Standard due diligence processes regularly fail on African markets because they rely on databases that do not reflect the reality on the ground. A field-based intelligence approach is not optional — it is the precondition of any serious investigation. This article sets out why traditional tools fall short, which methodologies to deploy, and what to invest to produce due diligence that genuinely prevents financial and reputational losses.
The data deficit: why traditional screening fails
Regulatory pressure on compliance has intensified considerably. Financial Action Task Force (FATF) recommendations have hardened, sanctions regimes have grown more complex, and European and US regulators now demand Know Your Customer (KYC) and anti-money laundering (AML) standards that go well beyond surface-level checks. Yet these requirements run into a structural obstacle in African markets: a critical deficit of reliable data.
Nowhere is this deficit more dangerous than in Politically Exposed Person (PEP) screening. A PEP is an individual who holds or has held a prominent public function, making them — and their network — more vulnerable to corruption, embezzlement and money laundering. PEP screening is a cornerstone of any serious AML programme. But FATF recommendations extend high-risk status to family members and close associates — precisely the relational network that most commercial screening tools fail to map properly.
The limits of commercial databases
A 2024 African Development Bank report estimates that African companies use less than 20% of their available operational data. 80% of decision-relevant information is lost daily. This informational inefficiency is directly reflected in the quality of commercial databases used for due diligence.
Several structural limits deserve to be named explicitly:
- Company registers not systematically accessible, sometimes paywalled, often outdated — the lag between a statutory change and its database integration can reach 12 to 24 months in some jurisdictions.
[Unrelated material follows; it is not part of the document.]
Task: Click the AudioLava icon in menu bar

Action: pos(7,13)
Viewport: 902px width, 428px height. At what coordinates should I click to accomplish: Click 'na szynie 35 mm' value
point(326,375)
- Ultimate Beneficial Ownership (UBO) structures that are opaque, masked by chains of shell companies in jurisdictions with reinforced secrecy (Mauritius, Seychelles, certain Gulf free zones).
- Director checks that are incomplete, with frequent confusion between homonyms and difficulty confirming exact identities.
- Media coverage that is highly uneven: serious business press rarely covers African markets with the depth required for investigation, creating blind spots on otherwise decisive matters.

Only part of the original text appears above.